Date: Wed, 9 Apr 2008 12:55:02 0700
ReplyTo: Peter <crawfordsoftware@GMAIL.COM>
Sender: "SAS(r) Discussion" <SASL@LISTSERV.UGA.EDU>
From: Peter <crawfordsoftware@GMAIL.COM>
Organization: http://groups.google.com
Subject: Re: data set update
ContentType: text/plain; charset=ISO88591
On Apr 9, 6:38 pm, datan...@GMAIL.COM ("data _null_,") wrote:
> You are not suppose to do that you know. But here's how.
>
> data class;
> set sashelp.class;
> if _n_ eq 1 then age = .;
> if _n_ eq 17 then age = .;
> if _n_ eq 4 then weight = .;
> if _n_ eq 6 then height = .;
> run;
> proc print;
> run;
> proc stdize reponly missing=mean;
> run;
> proc print;
> run;
>
>
>
> On Wed, Apr 9, 2008 at 12:28 PM, Alex Tang <Alex.T...@creditone.com> wrote:
> > Hi there,
>
> > Here I get a question of data manipulation.
>
> > I have two data sets, say, couple of hundred numerical variables.
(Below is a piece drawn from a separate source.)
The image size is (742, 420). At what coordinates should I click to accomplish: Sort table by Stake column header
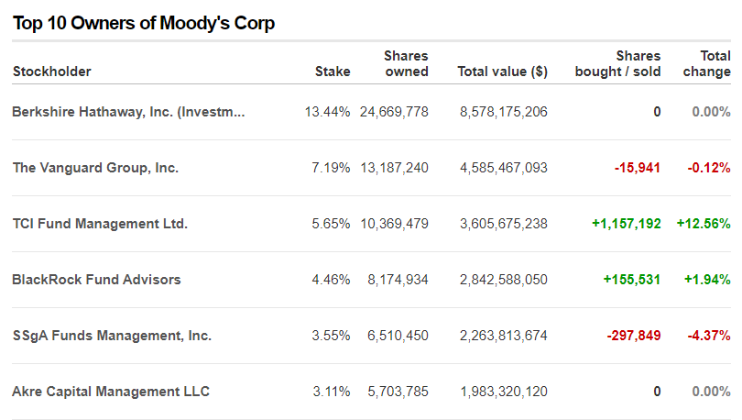coord(333,72)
Both
> > of them have same variables.
>
> > First one is the data set I am working on. It's large, say million
> > observation.
>
> > Second on is simply the mean of each variable of the first one.
>
> > Because first one has missing value, I want to substitute any missing
> > value with the average value of that variable corresponding in the
> > second data set.
>
> > Is there any easy way to do this instead of typing in each variable and
> > average value in assignment statement in if clause?
>
> > I am thinking of PROC SQL UPDATE statement but a little messed up.
>
> > Thanks,
>
> > Alex
>
> > ******************* Email nondisclosure ******************
>
> > The information contained in this email message may be proprietary and/or confidential, and
> > protected from disclosure. If the reader of this message is not the intended recipient,
> > or an employee or agent responsible for delivering this message to the intended recipient,
> > you are hereby notified that any dissemination, distribution or copying of this communication
> > is strictly prohibited. If you have received this communication in error, please notify
> > Credit One Bank immediately by replying to this message and delete the original message. Thank you. Hide quoted text 
>
>  Show quoted text 
that proc stdize solution looks really great, but needs SAS/STAT among
the modules you license.
Another way to achieve the objective might be to try a data step like.
data original_data ;
if _n_ =1 then do;
set means_data(obs=1) ;
array meansd _numeric_ ;
array meanst( 1000 ) _temporary_; * larger number if >1000
varables;
* now transfer the means into the temp array ;
do over meansd;
meanst(_i_) = meansd ;
end;
end;
modify original_data ;
if nmiss( of meansd(*) ) then do;
do over meansd ;
meansd = coalesce( meansd, meanst(_i_) );
end;
replace ;
end;
run;
When the step suns, only rows with at least one missing value will be
replaced. The NOTEs in the log at the end of the step will indicate
how many rows needed to be replaced.
Kindly, data_NULL_ has provided a testdata builder. That, and
building a means_data set follow
data original_data ;
set sashelp.class;
if _n_ eq 1 then age = .;
if _n_ eq 17 then age = .;
if _n_ eq 4 then weight = .;
if _n_ eq 6 then height = .;
run;
proc means noprint;
output mean= out= means_data(drop= _: ) ;
run;
I like modify in this situation because you have only one copy of
large data and it runs quickly. However, beware that you may have a
problem if the modify step fails during execution, as part of your
data is updated and part is not.
I don't think it i a major porblem here, depending on your SAS
platform's stability and security (you have a backup of teh data
don't you? ;)
Good Luck
PeterC